A new functionality is introduced in the HtmlParser that allows the stripping of empty HTML tags.

It can be used in the Frontend by using the HTMLparser TypoScript configuration of stdWrap:

stdWrap {

        # If this is set all empty tags are stripped, unless a list of tags is provided below.
        HTMLparser.stripEmptyTags = 1

        # This setting can be used to filter the tags that should be stripped if they are empty.
        HTMLparser.stripEmptyTags.tags = h2, h3
}

It is also possible to use it in the HTMLparser_rte or HTMLparser_db in Page TSconfig:

# For rtehtmlarea we need to use the entry parser because otherwise the p tags will
# be converted to linebreaks during the RTE transformation.
RTE.default.proc.entryHTMLparser_db {
        stripEmptyTags = 1
        stripEmptyTags.tags = p

        # Since rtehtmlarea adds non breaking spaces in empty <p> tags we need to
        # tell the parser that &nbsp; should be treated as an empty string:
        stripEmptyTags.treatNonBreakingSpaceAsEmpty = 1
}

Tip

Please note that the HTMLparser will strip all unknown tags by default.

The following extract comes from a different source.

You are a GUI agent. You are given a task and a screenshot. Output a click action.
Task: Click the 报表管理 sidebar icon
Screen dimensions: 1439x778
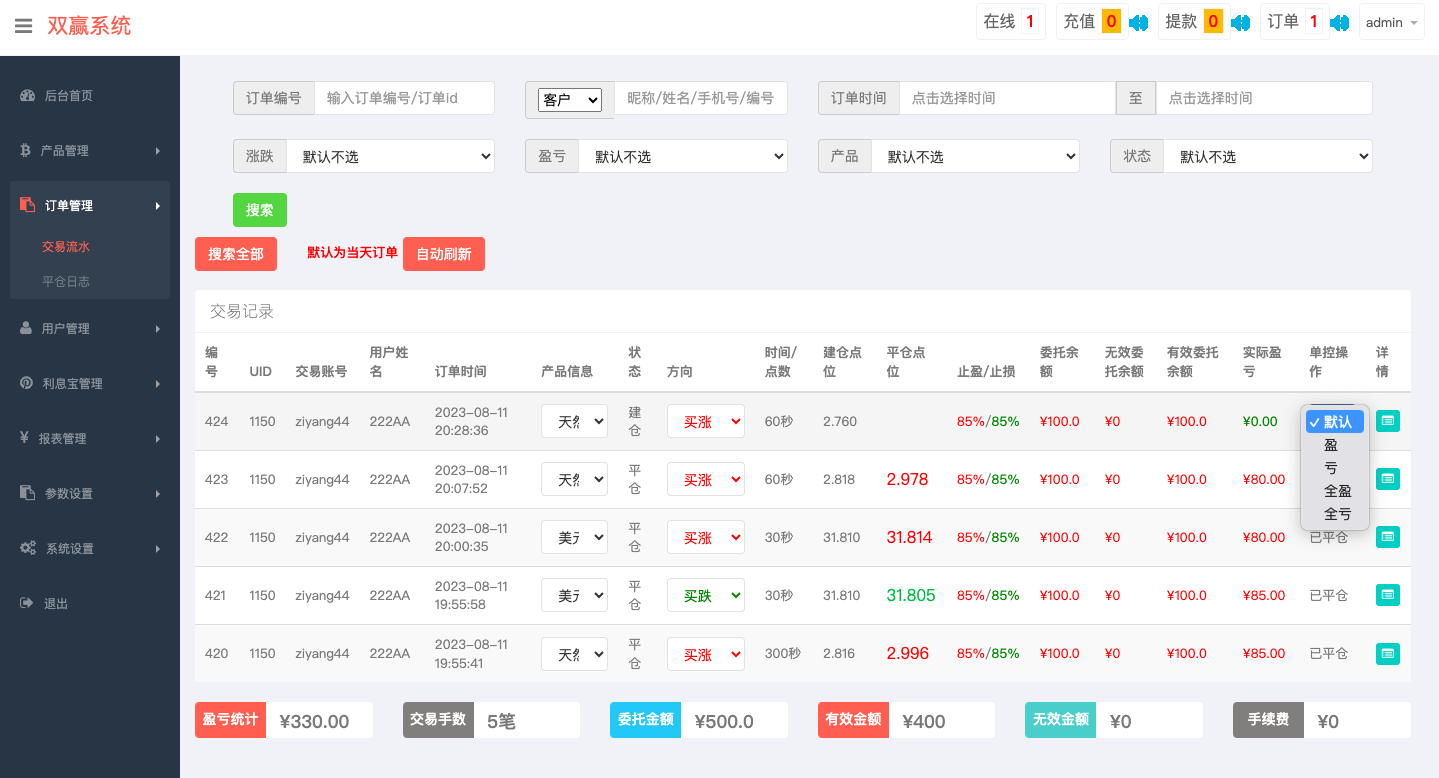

If you only want to strip empty tags, you need to set keepNonMatchedTags to TRUE or configure the allowed tags:

stdWrap {
        HTMLparser.keepNonMatchedTags = 1
        HTMLparser.stripEmptyTags = 1
        HTMLparser.stripEmptyTags.tags = h2, h3
}

Impact

If the configuration is not set, the HtmlParser behaves like before so there is no impact to existing systems (unless they already have used the stripEmptyTags setting for whatever reason).